**Problem statement**
In the listing below, find the line containing "Where should I click to: Tap" and the line containing "Click the plus icon for Create iteration". Repeat exactly those two lines and every line between them, nothing more.
Raw data Start Marker
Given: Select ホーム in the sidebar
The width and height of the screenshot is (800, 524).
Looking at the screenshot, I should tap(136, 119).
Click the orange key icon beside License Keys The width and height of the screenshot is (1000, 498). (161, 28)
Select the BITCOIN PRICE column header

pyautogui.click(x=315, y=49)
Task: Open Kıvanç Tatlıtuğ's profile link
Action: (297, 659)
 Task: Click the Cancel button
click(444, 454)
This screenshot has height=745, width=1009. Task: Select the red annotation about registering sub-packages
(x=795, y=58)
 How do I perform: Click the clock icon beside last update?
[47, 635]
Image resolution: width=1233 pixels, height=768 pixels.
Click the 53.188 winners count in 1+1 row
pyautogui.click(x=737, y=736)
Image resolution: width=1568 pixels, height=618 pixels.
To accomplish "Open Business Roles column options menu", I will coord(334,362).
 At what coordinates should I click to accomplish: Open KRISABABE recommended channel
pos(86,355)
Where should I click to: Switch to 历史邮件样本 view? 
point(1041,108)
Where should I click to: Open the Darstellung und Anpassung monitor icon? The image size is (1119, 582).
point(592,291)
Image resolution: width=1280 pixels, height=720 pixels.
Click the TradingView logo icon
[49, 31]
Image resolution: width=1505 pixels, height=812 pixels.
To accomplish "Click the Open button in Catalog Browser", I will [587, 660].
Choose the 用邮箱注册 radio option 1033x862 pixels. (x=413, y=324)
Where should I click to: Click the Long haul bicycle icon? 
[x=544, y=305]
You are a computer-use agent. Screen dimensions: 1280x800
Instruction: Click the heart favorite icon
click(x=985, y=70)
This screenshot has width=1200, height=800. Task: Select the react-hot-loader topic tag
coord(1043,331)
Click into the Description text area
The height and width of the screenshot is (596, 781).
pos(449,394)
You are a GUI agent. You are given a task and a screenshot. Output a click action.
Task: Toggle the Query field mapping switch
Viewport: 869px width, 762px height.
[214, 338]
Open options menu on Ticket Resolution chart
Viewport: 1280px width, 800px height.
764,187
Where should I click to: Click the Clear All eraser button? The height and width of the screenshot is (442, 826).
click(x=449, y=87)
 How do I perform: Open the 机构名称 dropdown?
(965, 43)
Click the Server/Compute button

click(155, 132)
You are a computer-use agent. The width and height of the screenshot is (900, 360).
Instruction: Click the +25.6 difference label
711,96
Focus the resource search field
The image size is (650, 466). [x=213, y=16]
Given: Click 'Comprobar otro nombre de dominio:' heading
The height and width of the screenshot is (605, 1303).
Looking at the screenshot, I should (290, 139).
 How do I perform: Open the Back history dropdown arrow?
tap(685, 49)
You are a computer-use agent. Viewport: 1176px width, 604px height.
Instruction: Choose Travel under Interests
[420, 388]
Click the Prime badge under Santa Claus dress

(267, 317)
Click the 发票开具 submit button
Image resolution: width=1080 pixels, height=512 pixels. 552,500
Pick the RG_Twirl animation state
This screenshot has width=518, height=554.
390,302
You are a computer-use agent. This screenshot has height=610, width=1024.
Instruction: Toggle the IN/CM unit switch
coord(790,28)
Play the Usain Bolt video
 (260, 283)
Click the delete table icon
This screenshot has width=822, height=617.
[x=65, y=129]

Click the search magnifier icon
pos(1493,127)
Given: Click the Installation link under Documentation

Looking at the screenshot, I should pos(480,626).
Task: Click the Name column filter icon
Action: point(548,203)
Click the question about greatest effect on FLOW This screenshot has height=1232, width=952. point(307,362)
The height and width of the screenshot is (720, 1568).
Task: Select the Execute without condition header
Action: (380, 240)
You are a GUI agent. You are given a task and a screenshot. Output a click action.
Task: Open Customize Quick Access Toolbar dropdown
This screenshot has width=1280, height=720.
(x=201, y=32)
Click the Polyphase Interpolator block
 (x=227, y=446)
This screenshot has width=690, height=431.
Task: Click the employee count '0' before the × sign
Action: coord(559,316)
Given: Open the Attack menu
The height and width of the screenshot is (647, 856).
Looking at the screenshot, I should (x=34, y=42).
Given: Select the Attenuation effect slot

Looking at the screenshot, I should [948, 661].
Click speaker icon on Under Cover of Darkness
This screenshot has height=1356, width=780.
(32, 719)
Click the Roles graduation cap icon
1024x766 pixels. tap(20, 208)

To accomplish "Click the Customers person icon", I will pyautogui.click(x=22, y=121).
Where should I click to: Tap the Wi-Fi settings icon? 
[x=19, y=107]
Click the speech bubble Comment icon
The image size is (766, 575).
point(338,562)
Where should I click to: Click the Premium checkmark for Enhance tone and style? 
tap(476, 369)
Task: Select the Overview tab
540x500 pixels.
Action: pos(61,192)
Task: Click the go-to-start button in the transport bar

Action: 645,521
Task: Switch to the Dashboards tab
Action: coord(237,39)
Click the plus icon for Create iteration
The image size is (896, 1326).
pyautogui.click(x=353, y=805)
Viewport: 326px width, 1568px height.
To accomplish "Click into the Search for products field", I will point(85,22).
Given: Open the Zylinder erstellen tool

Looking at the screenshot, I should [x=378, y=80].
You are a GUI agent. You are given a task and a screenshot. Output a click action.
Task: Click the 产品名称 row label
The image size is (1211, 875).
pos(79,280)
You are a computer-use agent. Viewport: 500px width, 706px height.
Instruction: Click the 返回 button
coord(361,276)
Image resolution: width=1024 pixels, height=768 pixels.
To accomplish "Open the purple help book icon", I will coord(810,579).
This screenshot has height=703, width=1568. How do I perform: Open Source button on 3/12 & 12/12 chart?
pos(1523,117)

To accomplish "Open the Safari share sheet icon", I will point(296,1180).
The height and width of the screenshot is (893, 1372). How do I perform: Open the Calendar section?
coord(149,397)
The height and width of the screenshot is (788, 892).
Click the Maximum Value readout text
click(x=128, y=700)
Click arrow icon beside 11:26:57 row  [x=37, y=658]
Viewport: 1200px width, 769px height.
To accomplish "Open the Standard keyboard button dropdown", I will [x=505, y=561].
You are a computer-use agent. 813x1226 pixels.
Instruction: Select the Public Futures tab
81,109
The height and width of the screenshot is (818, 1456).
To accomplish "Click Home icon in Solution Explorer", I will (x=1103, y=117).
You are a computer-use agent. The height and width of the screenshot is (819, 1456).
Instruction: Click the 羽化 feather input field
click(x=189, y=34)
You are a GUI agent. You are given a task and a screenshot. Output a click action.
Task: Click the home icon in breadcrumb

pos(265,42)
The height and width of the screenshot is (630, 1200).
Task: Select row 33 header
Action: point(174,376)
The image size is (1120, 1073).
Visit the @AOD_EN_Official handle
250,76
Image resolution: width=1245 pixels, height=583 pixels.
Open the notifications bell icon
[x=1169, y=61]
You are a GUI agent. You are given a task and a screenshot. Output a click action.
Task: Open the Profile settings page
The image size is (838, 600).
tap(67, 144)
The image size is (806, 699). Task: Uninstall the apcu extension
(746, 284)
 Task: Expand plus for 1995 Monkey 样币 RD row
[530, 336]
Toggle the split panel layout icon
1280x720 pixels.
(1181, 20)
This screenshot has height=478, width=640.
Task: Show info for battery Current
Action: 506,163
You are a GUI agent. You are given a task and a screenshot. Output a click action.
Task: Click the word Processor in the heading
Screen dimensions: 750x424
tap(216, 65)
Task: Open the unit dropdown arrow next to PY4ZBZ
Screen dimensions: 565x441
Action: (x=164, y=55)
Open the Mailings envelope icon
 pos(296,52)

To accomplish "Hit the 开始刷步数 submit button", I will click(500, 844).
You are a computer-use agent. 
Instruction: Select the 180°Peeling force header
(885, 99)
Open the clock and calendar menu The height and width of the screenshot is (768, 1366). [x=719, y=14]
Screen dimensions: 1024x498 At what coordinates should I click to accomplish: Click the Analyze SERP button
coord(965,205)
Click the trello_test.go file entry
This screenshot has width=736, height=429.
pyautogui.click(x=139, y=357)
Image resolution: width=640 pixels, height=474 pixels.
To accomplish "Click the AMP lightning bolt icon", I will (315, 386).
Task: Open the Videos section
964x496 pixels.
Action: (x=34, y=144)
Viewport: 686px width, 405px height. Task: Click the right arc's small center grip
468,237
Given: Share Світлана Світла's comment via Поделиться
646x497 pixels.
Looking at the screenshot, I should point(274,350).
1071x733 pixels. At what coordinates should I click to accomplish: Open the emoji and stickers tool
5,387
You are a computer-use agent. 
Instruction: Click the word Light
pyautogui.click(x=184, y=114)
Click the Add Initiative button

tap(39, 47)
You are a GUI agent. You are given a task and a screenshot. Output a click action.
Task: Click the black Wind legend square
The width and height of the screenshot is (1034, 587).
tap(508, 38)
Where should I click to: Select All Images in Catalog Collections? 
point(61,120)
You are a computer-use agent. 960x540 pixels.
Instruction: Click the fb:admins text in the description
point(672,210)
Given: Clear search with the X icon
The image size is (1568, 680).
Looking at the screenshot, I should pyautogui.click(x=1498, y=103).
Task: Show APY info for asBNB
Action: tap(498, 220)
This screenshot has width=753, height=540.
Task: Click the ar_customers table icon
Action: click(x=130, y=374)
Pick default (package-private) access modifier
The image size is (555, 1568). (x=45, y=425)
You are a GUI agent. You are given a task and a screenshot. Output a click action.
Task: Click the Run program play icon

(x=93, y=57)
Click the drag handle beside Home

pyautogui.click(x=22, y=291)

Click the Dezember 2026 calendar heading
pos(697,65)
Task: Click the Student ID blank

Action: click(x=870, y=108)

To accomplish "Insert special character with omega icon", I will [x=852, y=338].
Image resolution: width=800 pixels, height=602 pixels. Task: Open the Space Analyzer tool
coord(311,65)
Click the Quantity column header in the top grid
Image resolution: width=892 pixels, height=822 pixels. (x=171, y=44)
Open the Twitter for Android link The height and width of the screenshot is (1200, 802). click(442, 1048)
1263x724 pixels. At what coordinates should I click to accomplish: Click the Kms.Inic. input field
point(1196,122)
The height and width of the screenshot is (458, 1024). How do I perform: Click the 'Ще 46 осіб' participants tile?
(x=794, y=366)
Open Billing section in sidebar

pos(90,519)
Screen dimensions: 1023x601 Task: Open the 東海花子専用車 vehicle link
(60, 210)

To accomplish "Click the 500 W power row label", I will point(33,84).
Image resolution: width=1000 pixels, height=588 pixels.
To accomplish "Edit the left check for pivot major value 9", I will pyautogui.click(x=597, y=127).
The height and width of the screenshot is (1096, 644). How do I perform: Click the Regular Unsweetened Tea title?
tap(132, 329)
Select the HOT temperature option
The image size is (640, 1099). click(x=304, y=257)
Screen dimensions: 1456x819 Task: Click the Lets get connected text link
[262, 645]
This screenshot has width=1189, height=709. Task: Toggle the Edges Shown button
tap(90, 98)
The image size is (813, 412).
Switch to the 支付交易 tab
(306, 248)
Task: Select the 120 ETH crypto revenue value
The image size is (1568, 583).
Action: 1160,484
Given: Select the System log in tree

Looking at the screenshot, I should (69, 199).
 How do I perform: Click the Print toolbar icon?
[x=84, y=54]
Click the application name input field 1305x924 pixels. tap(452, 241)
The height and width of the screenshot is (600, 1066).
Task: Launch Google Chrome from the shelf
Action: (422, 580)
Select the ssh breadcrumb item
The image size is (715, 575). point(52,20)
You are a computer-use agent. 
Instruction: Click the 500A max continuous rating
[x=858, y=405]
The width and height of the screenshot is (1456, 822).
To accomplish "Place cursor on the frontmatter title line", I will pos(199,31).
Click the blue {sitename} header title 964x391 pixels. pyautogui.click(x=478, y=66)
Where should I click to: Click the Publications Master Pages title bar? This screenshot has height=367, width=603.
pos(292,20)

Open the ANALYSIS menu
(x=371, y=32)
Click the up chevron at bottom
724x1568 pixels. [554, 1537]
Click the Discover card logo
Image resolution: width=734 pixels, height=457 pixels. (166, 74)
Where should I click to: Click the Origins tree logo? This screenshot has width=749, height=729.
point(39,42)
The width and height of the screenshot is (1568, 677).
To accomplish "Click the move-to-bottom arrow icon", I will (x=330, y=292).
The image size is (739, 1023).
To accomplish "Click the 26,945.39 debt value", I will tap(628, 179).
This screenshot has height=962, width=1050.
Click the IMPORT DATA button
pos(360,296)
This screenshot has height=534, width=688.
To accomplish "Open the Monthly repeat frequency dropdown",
Raw data End Marker
**Solution to the problem**
Where should I click to: Tap the Wi-Fi settings icon? 
[x=19, y=107]
Click the speech bubble Comment icon
The image size is (766, 575).
point(338,562)
Where should I click to: Click the Premium checkmark for Enhance tone and style? 
tap(476, 369)
Task: Select the Overview tab
540x500 pixels.
Action: pos(61,192)
Task: Click the go-to-start button in the transport bar

Action: 645,521
Task: Switch to the Dashboards tab
Action: coord(237,39)
Click the plus icon for Create iteration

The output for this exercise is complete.